Le troisième : l’interprétation par le partage n’explique pas pourquoi le peuple crut que Jésus s’était révélé comme un autre Moïse et réagit en voulant en faire un roi. Malgré ce que les partisans d’Obama ou de Bernie pourraient imaginer, nous ne voulons pas couronner les gens et en faire des rois parce qu’ils nous inspirent le partage. Et Moïse n’a pas inspiré le partage. Il a appelé à descendre du ciel la manne, qui apparaissait chaque matin comme un don gratuit. Les gens ont reconnu un miracle lorsqu’ils l’ont vu.
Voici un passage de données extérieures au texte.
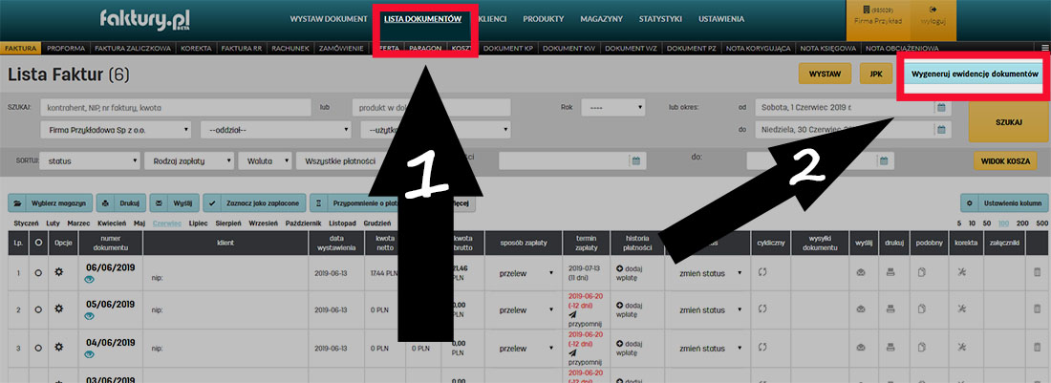Select the radio button for invoice row 3
The width and height of the screenshot is (1051, 383).
[x=38, y=349]
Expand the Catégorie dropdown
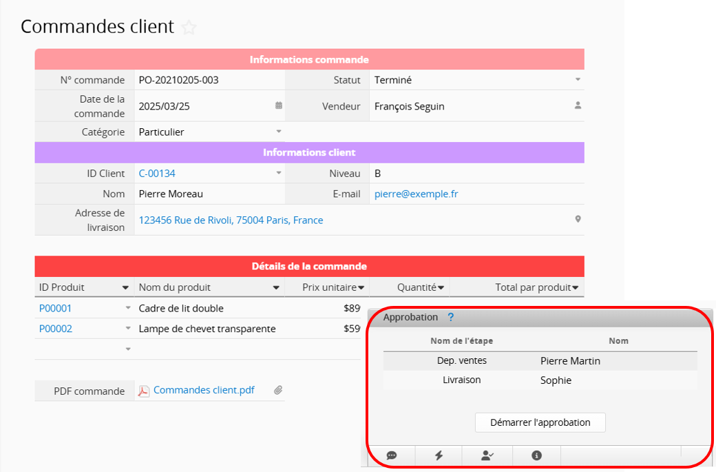This screenshot has height=472, width=716. (x=279, y=132)
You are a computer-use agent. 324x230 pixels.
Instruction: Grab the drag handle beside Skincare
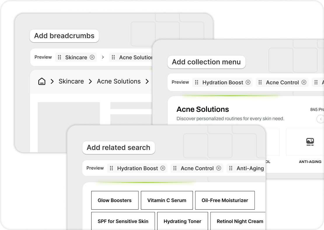(60, 57)
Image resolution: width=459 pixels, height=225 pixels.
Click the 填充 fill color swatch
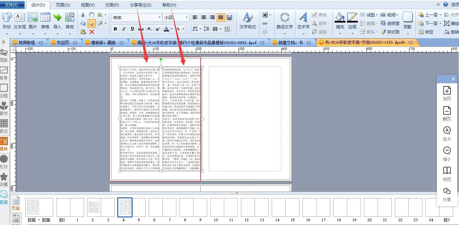(340, 20)
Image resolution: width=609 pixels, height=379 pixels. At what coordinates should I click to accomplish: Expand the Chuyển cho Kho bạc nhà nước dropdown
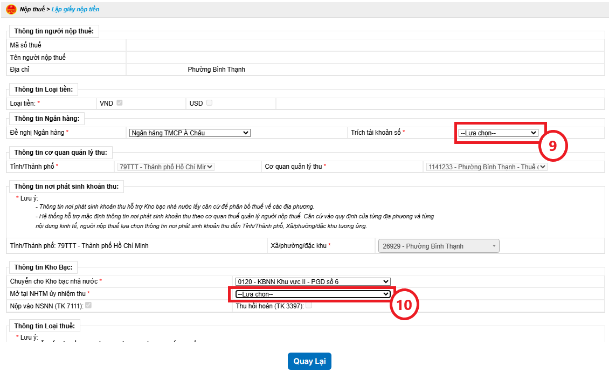pyautogui.click(x=313, y=281)
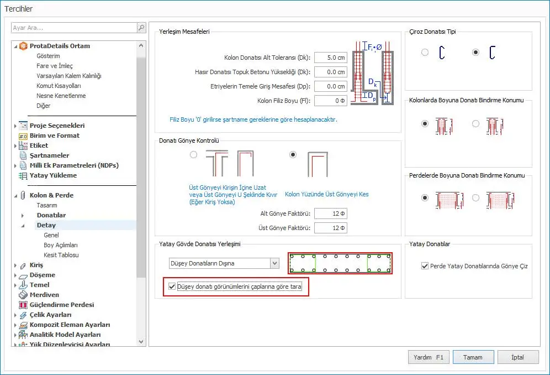This screenshot has height=375, width=550.
Task: Click the Temel foundation icon
Action: pos(23,285)
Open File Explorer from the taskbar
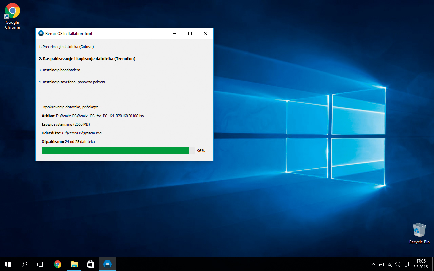Screen dimensions: 434x271 pyautogui.click(x=74, y=264)
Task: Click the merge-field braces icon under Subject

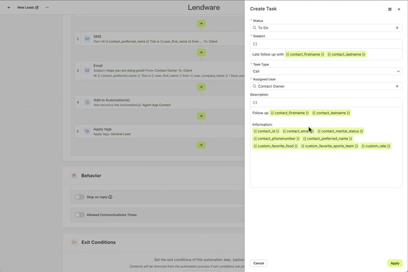Action: [x=255, y=44]
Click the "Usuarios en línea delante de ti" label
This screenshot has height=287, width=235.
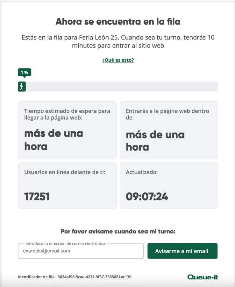[x=65, y=172]
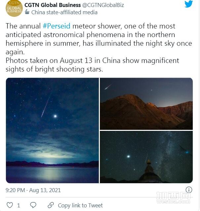Click the Twitter bird logo
This screenshot has width=200, height=211.
[x=188, y=4]
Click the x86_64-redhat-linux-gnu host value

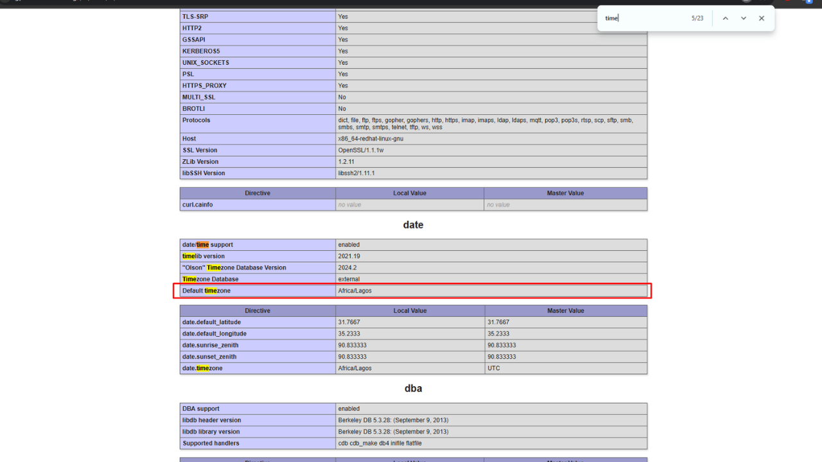click(x=371, y=139)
Le quatrième, et peut-être le plus important : l’interprétation par le partage est complètement en contradiction avec l’interprétation propre que fait Notre Seigneur de l’événement. Bien que le miracle impliquât pain ordinaire et poisson, il a reproché au people d’interpréter l’événement comme concernant la nourriture matérielle (Jn 6:26). Il a insisté en disant qu’il l’avait fait comme un signe de quelque chose d’autre. De quoi? Du pain véritable qui vient du ciel, et qui est tel que celui qui en mange ne mourra jamais (6:50). C’était Sa propre chair et sang, dit-il (6:53).
Rien de plus clair pour nous aujourd’hui : Jésus, en disant cette chose étrange, faisait référence à l’eucharistie, sur laquelle l’Église a médité pendant 2000 ans et qui nous est offerte à chaque messe.
Que peut-on dire de l’aveuglement et de la surdité d’un saint prêtre de Jésus-Christ – au moment de faire un miracle en changeant pain et vin en chair et sang du Seigneur, l’offrir aux disciples du Seigneur, leur donner le pain de vie – qui lit à sa congrégation le passage de l’Évangile sur les pains et les poissons et néglige ensuite complètement d’examiner le vrai miracle ?
Ignorant le véritable but de sa vie, il nous dit qu’il s’agit de remplir nos ventres.